## [Exercise description]
Of the lines below, report only those that contain "will".
Start of Exercise input
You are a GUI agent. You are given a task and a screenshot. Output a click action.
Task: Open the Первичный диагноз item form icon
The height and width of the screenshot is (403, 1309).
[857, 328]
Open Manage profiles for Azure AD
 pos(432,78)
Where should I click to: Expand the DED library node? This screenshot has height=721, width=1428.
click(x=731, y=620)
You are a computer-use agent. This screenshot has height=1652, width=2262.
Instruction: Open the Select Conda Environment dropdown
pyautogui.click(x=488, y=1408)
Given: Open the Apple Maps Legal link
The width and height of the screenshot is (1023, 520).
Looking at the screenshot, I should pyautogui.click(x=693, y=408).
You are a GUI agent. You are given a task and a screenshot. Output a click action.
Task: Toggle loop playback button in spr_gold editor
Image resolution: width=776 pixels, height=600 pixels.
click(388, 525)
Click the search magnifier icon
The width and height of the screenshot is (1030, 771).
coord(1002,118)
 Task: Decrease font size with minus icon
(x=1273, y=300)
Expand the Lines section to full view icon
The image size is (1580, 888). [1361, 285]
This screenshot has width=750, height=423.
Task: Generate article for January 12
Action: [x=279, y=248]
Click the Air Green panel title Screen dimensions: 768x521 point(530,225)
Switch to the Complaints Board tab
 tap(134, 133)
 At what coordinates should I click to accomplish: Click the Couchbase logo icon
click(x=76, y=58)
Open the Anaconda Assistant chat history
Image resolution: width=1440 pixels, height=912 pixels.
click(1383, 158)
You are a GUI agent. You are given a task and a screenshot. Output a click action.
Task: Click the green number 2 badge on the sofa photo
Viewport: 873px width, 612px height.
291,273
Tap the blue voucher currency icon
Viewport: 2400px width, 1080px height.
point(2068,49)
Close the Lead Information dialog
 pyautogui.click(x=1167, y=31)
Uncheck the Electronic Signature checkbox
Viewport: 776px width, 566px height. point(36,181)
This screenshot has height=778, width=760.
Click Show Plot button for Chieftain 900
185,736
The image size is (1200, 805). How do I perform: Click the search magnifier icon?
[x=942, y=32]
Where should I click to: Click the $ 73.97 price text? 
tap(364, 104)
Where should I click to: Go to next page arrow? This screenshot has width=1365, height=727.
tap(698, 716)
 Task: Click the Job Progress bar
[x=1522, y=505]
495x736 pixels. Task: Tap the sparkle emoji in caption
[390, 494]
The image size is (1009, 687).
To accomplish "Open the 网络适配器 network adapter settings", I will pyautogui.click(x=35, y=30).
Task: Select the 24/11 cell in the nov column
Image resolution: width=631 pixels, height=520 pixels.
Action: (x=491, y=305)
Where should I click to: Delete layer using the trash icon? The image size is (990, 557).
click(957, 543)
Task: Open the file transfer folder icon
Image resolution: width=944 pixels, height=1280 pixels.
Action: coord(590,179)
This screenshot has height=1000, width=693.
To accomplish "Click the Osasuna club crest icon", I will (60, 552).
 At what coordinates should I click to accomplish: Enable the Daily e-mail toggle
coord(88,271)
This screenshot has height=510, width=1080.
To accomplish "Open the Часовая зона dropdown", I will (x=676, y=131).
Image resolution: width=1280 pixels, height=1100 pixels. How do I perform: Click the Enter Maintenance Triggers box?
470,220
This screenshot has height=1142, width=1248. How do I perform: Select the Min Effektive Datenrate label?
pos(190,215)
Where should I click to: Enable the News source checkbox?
End of Exercise input
## [Task solution]
To accomplish "Open the 网络适配器 network adapter settings", I will pyautogui.click(x=35, y=30).
To accomplish "Click the Osasuna club crest icon", I will (60, 552).
To accomplish "Open the Часовая зона dropdown", I will (x=676, y=131).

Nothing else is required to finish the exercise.